* Exercise aim: Begin at the line containing "Click the Add Profile link" in the entries below and end at the line containing "Image resolution: width=350"; transcribe that range exactly and nothing outside it.

* Study material:
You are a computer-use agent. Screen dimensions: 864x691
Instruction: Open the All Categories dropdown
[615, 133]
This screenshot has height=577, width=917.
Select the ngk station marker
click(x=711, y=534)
---
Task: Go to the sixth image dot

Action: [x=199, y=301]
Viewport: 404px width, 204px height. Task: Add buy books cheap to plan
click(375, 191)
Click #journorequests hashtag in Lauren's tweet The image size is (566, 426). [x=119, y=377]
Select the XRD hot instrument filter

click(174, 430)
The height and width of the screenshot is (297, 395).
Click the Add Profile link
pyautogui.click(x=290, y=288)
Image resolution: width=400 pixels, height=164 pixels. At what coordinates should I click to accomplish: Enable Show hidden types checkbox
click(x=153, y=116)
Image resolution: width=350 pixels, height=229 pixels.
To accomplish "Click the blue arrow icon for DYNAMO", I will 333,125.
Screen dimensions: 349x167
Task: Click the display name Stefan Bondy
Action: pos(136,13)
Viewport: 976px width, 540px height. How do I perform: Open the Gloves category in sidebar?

* Task output:
Click the Add Profile link
pyautogui.click(x=290, y=288)
Image resolution: width=400 pixels, height=164 pixels. At what coordinates should I click to accomplish: Enable Show hidden types checkbox
click(x=153, y=116)
Image resolution: width=350 pixels, height=229 pixels.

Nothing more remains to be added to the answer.